What to work on → Scan the entries below. List each line with "header".

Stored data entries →
⁂

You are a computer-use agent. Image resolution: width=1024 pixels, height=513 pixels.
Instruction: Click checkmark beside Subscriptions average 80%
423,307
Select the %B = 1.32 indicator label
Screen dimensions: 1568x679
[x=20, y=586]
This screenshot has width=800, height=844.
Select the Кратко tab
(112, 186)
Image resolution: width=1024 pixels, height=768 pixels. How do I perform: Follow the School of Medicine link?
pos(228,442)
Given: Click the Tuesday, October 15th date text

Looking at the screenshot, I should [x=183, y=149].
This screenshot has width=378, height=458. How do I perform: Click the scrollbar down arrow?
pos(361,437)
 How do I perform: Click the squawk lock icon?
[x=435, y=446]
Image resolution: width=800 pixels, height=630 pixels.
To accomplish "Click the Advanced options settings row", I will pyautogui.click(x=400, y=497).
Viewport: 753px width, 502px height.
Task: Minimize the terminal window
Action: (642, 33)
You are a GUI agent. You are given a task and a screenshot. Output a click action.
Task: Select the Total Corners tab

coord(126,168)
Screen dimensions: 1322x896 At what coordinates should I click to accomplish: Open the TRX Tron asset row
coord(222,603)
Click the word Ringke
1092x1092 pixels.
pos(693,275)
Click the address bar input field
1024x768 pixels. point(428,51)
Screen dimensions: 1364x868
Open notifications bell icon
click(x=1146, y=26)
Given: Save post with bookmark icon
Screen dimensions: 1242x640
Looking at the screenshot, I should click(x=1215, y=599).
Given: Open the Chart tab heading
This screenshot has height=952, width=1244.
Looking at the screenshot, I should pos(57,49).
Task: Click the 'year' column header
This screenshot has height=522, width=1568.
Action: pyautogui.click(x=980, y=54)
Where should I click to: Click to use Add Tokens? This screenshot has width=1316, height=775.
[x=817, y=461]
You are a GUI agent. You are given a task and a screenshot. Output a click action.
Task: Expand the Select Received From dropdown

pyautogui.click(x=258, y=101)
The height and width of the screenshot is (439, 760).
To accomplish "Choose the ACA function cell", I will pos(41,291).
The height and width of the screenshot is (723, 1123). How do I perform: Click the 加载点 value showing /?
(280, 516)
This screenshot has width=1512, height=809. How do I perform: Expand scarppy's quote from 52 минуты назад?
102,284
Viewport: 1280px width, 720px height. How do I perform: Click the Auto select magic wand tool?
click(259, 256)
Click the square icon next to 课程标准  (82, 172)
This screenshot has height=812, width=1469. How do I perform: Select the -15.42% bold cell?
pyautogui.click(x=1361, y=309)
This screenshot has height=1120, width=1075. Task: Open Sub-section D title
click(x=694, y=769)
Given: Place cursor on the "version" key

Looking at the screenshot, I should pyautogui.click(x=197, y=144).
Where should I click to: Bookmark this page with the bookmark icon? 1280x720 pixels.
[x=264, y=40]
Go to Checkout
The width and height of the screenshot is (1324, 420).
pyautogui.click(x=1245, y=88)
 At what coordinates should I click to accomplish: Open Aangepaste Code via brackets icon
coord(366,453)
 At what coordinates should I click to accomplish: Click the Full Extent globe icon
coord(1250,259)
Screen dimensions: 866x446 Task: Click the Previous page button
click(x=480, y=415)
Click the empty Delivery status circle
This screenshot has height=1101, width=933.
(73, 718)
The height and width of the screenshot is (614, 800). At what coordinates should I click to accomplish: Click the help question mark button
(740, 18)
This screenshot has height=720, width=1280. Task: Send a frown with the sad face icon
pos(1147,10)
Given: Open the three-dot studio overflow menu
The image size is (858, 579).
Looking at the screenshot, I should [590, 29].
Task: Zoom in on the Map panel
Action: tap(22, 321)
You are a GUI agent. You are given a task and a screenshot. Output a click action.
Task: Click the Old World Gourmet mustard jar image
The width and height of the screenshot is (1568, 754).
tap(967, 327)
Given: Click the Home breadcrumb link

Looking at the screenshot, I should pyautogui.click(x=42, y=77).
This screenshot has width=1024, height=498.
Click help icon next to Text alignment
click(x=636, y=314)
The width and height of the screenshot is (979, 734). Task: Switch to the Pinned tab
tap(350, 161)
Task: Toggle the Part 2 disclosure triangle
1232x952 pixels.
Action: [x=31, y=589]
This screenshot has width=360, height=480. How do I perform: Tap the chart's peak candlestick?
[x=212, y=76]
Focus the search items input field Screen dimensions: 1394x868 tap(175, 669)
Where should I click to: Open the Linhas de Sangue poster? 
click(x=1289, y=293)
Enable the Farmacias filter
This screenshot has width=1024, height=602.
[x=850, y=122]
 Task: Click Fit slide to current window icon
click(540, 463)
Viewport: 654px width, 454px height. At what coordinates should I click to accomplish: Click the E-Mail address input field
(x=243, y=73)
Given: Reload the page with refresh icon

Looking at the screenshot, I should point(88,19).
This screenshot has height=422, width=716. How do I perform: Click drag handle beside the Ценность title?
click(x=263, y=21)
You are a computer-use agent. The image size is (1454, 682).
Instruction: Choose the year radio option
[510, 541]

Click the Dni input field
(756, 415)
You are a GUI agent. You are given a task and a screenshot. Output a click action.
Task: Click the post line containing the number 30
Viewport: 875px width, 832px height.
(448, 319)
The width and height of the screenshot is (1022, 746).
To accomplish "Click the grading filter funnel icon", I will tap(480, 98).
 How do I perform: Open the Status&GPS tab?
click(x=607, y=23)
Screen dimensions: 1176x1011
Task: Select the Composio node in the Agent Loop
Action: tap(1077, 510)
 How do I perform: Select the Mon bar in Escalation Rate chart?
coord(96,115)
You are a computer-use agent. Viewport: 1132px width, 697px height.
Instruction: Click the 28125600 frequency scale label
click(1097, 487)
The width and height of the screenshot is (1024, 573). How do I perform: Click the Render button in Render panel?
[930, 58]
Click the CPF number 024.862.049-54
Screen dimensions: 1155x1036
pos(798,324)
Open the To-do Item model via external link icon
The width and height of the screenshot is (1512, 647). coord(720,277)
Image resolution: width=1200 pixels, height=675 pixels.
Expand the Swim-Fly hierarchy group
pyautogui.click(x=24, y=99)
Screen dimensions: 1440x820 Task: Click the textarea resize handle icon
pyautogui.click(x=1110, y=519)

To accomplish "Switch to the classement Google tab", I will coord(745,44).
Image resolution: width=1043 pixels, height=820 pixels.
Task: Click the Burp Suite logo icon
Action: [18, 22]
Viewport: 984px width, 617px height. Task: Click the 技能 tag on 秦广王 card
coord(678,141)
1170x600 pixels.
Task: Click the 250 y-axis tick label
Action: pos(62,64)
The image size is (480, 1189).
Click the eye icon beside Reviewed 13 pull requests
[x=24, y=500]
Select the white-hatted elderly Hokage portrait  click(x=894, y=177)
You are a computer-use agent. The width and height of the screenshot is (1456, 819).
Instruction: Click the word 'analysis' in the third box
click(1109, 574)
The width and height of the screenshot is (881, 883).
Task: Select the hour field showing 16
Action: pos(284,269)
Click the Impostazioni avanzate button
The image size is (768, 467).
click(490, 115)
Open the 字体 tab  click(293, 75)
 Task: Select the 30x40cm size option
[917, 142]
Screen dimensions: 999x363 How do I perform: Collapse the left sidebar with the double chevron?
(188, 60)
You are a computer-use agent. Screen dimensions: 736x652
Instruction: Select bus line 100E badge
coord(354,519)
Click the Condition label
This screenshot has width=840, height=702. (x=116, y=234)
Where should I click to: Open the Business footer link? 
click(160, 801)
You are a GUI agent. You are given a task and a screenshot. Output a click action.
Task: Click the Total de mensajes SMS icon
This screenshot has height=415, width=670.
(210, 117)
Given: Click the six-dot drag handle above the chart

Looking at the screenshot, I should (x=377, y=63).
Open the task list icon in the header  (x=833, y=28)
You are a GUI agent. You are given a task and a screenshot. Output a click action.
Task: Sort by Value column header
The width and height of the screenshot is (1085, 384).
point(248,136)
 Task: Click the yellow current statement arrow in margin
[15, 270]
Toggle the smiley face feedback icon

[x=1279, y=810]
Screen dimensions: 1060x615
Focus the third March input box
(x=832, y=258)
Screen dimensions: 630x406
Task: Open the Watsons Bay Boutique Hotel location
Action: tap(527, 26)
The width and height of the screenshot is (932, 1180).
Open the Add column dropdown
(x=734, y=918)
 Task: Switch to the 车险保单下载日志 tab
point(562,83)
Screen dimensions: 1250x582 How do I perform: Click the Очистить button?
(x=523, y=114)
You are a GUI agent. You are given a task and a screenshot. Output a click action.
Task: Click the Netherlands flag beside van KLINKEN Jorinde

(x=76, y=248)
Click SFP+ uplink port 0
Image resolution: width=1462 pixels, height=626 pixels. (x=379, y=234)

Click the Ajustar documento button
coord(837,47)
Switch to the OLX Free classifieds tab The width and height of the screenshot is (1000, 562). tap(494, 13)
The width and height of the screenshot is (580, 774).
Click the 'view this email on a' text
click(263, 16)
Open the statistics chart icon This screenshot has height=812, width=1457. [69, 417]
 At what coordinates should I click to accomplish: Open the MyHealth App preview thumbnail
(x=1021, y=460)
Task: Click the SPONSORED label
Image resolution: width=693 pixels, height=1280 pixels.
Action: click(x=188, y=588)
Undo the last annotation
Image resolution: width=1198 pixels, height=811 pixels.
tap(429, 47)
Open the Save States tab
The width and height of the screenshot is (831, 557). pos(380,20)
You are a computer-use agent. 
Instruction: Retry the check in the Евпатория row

⁂

Completed task →
Task: Click the 'year' column header
Open the task list icon in the header  (x=833, y=28)
Task: Sort by Value column header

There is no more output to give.